---------- PASSAGE TO READ

Brave enough to tell her story on a national stage in Washington, D.C., Sabrina (not her real name) reached for the mic with steely-eyed determination.
“The first few months of his life, my son cried inconsolably through the night — nothing I tried would comfort him. Meanwhile, my breasts were engorged, aching with fullness, and I would go in the shower, desperate to relieve some of my own pain, and hearing him crying from the other room, I would start crying too. Looking down, I would cry as I watched all that beautiful milk run down the drain … and I felt less than a mother.”
Her infant was crying in hunger and frustration, and she knew that “breast is best” for babies and mothers. So why wasn’t Sabrina breastfeeding? Because her doctor told her not to. Because she has HIV, and because it’s possible to transmit HIV through breast milk.
To help eliminate perinatal transmission, the U.S. Department of Health and Human Services strongly recommends women living with HIV avoid breastfeeding, regardless of maternal viral load or combined antiretroviral therapy (cART) status. I first learned this hardline dictum as a gyn/ob resident, noting the divergence from World Health Organization recommendations. More recently, concerns about surreptitious breastfeeding have led to slightly softened guidelines allowing clinicians to support women who “breastfeed despite extensive counseling.”

--------------------

## WHAT YOU NEED TO DO
Write the next part of the passage on HIV and breastfeeding, picking up after its final sentence. The listing that comes next is separate material and has no connection to the passage on HIV and breastfeeding.

---------- PROVIDED MATERIAL

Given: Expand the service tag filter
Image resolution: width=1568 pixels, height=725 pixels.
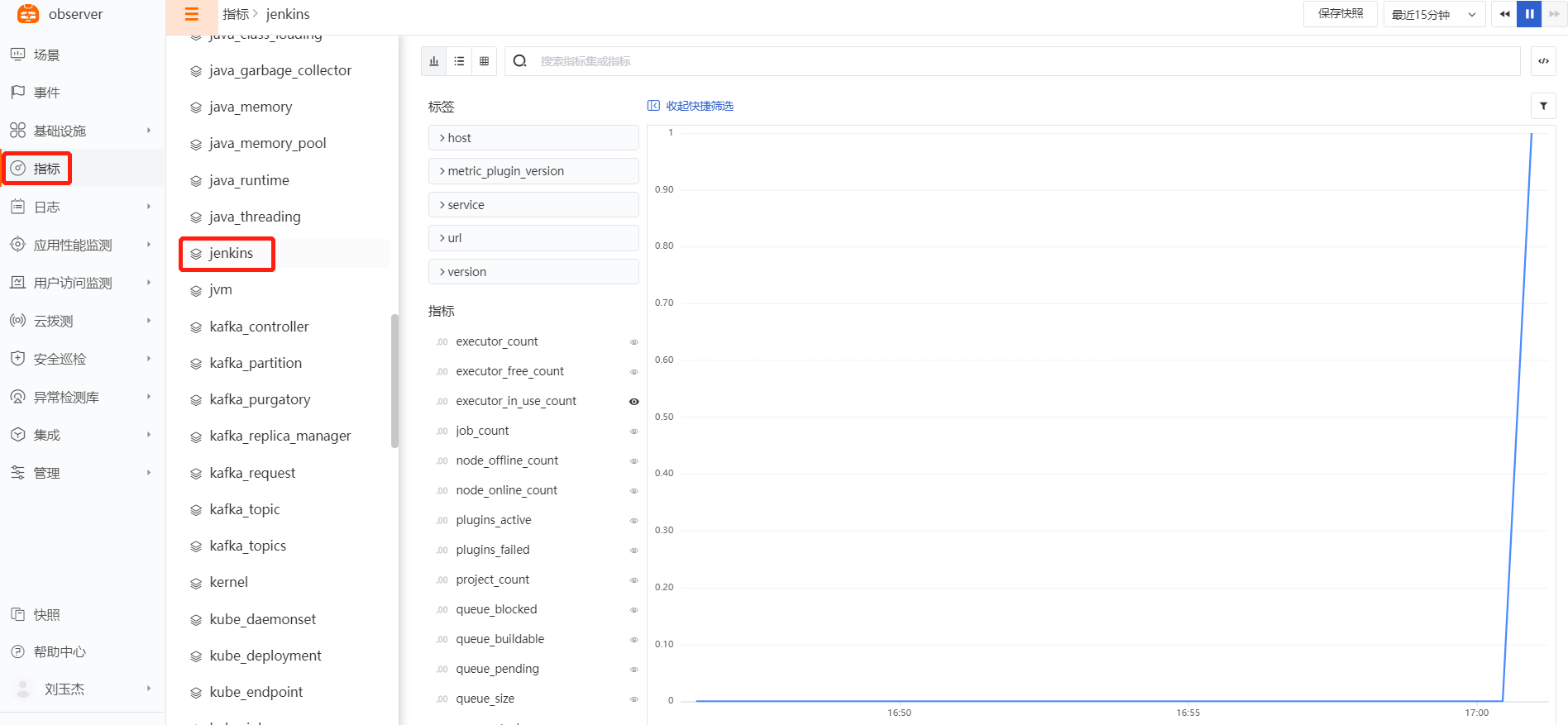Looking at the screenshot, I should (x=533, y=205).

--------------------

## ANSWER TO THIS EXERCISE
Meanwhile, modern-day cART has radically improved HIV prognosis, and substantial evidence demonstrates that maintaining an undetectable HIV viral load with cART eliminates risk of sexual transmission. The resulting movement, “Undetectable=Untransmittable,” is dismantling stigma and shifting paradigms in HIV care. For example, we may now recommend conception via ovulation-timed, unprotected intercourse for serodiscordant couples. Similarly, cART-induced viral suppression virtually eliminates perinatal transmission, leading more and more U.S. women living with HIV to pursue pregnancy and, increasingly, to ask about breastfeeding.
Sabrina was shaken by her diagnosis four years ago but promptly sought care and started medications. A month later, her viral load was undetectable, and it has been that way ever since, meaning virtually eliminated risk during breastfeeding.
In the U.S., perinatal HIV is a serious, chronic condition, but it is unlikely to be fatal. Infants who do not breastfeed have increased morbidity and mortality, most notably from sudden infant death syndrome (SIDS), necrotizing enterocolitis, obesity, asthma and diabetes. Truly, it is unknown whether breastfeeding in this setting would make an infant better or worse off. Of course, unbiased research on infant feeding when breastfeeding is not recommended is difficult, if not impossible, to perform. Significantly, breastfeeding decreases morbidity and mortality for U.S. women from reproductive cancers, cardiovascular disease, diabetes and short-interval births.
Given clinical equipoise regarding infants’ interests and increased risks to women and infants who do not breastfeed, we should embrace a shared decision-making approach to this issue. Critically, freedom of choice is undermined if you are scared, as many women are, that breastfeeding against doctors’ recommendations may jeopardize child custody.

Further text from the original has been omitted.